PASSAGE TO READ:
━━━━
- Born: New York City, U.S.
- Education: California College of the Arts
- Known for: STEAM education, Installation Artist
- Notable work: (x)Trees
- Website: agneschavez.com

= Agnes Chavez =

Cuban American artist, educator and social entrepreneur

Agnes Chavez is a Cuban American artist, educator, and social entrepreneur. Her installation pieces often feature data visualization, sound, and image projection. Chavez has designed and created tools for STEAM education that focus on learning through art, language, and physics. She is the founder of the art and education programs Sube and STEMarts Lab, and is a co-founder of Paseo Project, an arts festival in Taos, New Mexico.

== Early life and education ==
Chavez was born and raised in New York City. Her parents were both from Cuba and they came to the United States as refugees.

In 1980, Chavez received an associate degree in Art from Miami Dade Community College. She went on to get her Bachelor of Fine Arts from California College of Arts and Crafts in 1984. In 1986, Chavez moved to Taos, New Mexico.

== Artwork ==

=== Light Forms: Jungle Rhythms ===
Chavez showed Light Forms: Jungle Rhythms in March 1993 at the Millicent Rogers Museum in El Prado, New Mexico. This piece combines technology and an appreciation for nature.

=== (x) Trees ===
In 2009, Chavez began to work with data visualization combined with projection art and created the installation piece, (x)Trees which was later shown at ISEA 2012. (x)Trees was a highlighted work at ISEA 2012. Chavez also served as Education Program Director for ISEA2012: Machine Wilderness Education Day. (x)Trees uses live data which is taken from the internet and projects this information as tree-like images which grow and change. The work was a collaboration between herself and computer programmers who developed the algorithms for the trees. Her team for (x)trees at ISEA 2012 was made up of herself, Jared Tarbell and Allesandro Saccoia. The data used to create the trees was taken from particular search words used in tweets from Twitter and text messages. Twilio was used to generate trees from SMS text messages so that anyone viewing x(Trees) could shape and interact with the art. Chavez's intent with using social media and text to generate the virtual trees is to show how individuals are digitally connected to one another. (x)Trees can also be installed almost anywhere, including outdoors.

=== Projecting pARTicles ===
Chavez does a large amount of research for her artwork. While working on the interactive installation, Projecting pARTicles, she collaborated with Dr. Steven Goldfarb, ATLAS Experiment at CERN to immerse herself in particle physics. She continued with a research stay in 2015, presenting outcomes at the CERN library.

=== Origination Point ===
Origination Point is a multimedia installation created in collaboration with Marcel Schwittlick (visual artist/software programmer) and Robert Schirmer (interactive sound). The installation uses sounds and vibrations of the Earth as recorded by NASA along with visuals of objects that look like particles and cells.
━━━━
SUPPLIED DATA:
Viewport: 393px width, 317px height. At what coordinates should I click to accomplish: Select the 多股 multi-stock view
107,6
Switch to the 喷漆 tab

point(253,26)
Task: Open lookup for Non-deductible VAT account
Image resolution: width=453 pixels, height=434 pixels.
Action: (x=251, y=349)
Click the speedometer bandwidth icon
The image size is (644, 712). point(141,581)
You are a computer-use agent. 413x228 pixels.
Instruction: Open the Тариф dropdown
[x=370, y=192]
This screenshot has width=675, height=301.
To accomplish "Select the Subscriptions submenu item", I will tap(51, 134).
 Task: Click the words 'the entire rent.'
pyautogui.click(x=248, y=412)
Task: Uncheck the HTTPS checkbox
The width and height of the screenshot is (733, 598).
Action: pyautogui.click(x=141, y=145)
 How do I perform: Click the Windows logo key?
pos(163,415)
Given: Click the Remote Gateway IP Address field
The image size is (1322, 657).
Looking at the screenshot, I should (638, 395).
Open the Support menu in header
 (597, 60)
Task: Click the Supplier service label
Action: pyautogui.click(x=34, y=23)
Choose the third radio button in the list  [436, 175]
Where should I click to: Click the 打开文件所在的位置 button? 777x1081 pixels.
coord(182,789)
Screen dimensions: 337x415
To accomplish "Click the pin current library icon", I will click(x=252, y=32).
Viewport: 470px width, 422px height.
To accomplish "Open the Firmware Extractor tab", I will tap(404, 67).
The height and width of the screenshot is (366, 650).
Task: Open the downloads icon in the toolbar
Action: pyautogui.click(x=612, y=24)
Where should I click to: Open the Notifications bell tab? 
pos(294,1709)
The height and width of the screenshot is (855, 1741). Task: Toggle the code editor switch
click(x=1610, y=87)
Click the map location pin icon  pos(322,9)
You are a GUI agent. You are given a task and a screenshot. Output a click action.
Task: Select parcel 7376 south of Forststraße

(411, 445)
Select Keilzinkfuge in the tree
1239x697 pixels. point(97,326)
━━━━
TO DO:
Answer these from the page on Agnes Chavez:
(a) In what year did Chavez move to Taos, New Mexico?
(b) At which museum was Light Forms: Jungle Rhythms shown in March 1993?
(c) What was used to generate trees from SMS text messages in (x)Trees?
The lines have no role in this exercise.

ANSWER BELOW:
(a) 1986
(b) The Millicent Rogers Museum in El Prado, New Mexico
(c) Twilio